As solicitações, contudo, segundo o secretário de Obras, Sidnei Rodrigues, costumam demorar um mês em períodos de estiagem e até três meses em épocas chuvosas.
A demora, conforme Sidnei, resulta do reflexo da demanda de serviços na zona urbana, afinal, o maquinário e a mão de obra utilizados são os mesmos para ambas as localidades.
Na tentativa de dar uma solução imediata ao problema e diminuir o tempo de resposta dos serviços, a Secretaria de Obras montou, há duas semanas, uma equipe com 12 funcionários para atender especificamente os problemas das estradas de terra.
“Nossa expectativa é de atender as solicitações em um período de até uma semana, durante a estiagem”, frisa Sidnei Rodrigues. “A ideia é investir para implantar sistemas de captação de água pluvial e a colocação de piçarras, diminuindo, assim, a necessidade de manutenção. Exatamente como já aconteceu com a estrada no Val de Palmas”, completa.
Outro problema que preocupa os produtores é a negativa da prefeitura em recuperar as chamadas vias secundárias. “Não temos como intervir em ruas de terra abertas pelos próprios moradores”, fecha questão Rodrigues.
R$ 4 milhões
Sobre a situação das estradas de terra, o secretário Chico Maia, titular da Sagra, confirmou que os problemas e os atrasos existem, mas destacou o empenho da secretaria. Segundo ele, nos últimos dois meses, dez projetos foram encaminhados para aprovação no Ministério da Agricultura, que podem resultar ao município a liberação de até R$ 4 milhões para as melhorias de estradas rurais na cidade.
“A Secretaria de Obras tem nos atendido, mas sabemos que não dá para esperar que resolvam tudo.

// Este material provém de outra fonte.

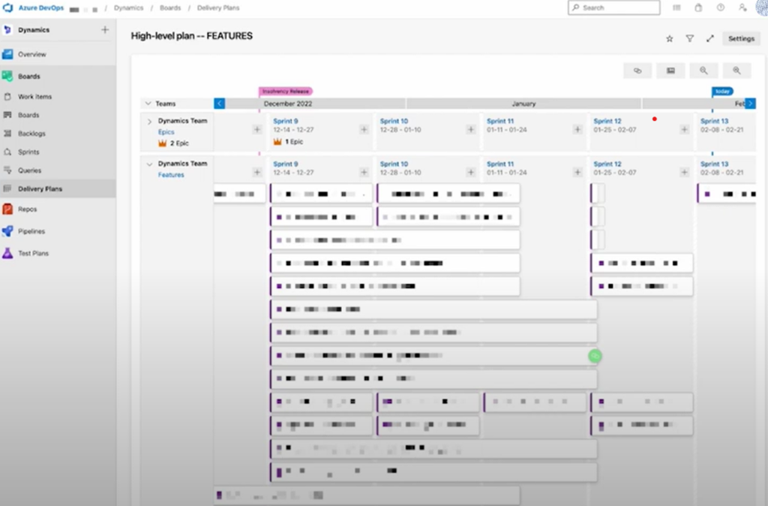Image resolution: width=768 pixels, height=506 pixels.
Task: Click the pink Insolvency Release marker
Action: click(285, 91)

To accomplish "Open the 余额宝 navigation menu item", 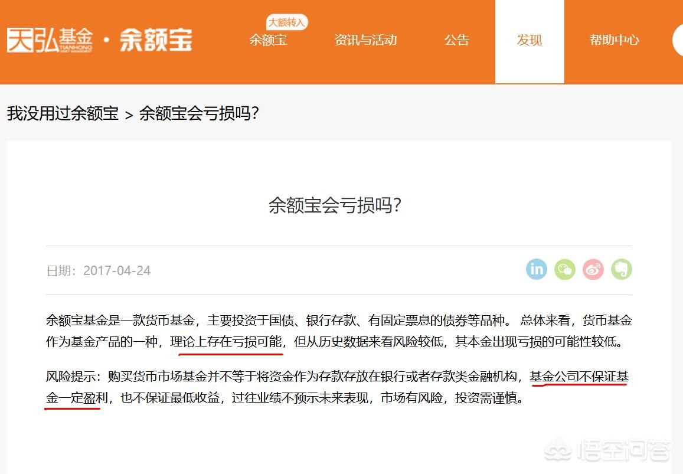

Por isso, estamos apostando em projetos para tentar montar nossa própria equipe já no ano que vem”, comenta Chico.
A intenção é que a Sagra assuma, em um futuro próximo, a totalidade dos serviços voltados ao campo.
Cobrança
O delegado federal do Ministério do Desenvolvimento Agrário (MDA), Reinaldo Prates, esteve em Bauru, ontem de manhã, na etapa estadual da 2ª Conferência Nacional de Desenvolvimento Rural Sustentável e Solidário, realizada na FIB, e falou sobre o problema.
“É fundamental ter estradas de terra suficientes e de boa qualidade para que se tenha o escoamento da produção do campo. A falta ou precariedade delas compromete a acessibilidade, o escoamento da produção, o planejamento familiar e a educação das crianças e adultos moradores do campo”, afirma.
Conforme ele, o governo tem apoiado e investido em maquinários e pessoal apenas em cidades com menos de 50 mil habitantes. “Consideramos Bauru autossuficiente para resolver essa situação, mas estamos em diálogo para que parcerias sejam firmadas”, ressalta.
O evento, que teve início na última segunda-feira, se encerra hoje à tarde com a eleição de 60 delegados para a etapa nacional, que acontecerá de 14 a 18 de outubro, em Brasília.
O propósito do encontro é fomentar discussões e apresentar políticas públicas que beneficiem a população do campo. A conferência culminará com a construção do Plano Nacional de Desenvolvimento Rural Sustentável e Solidário.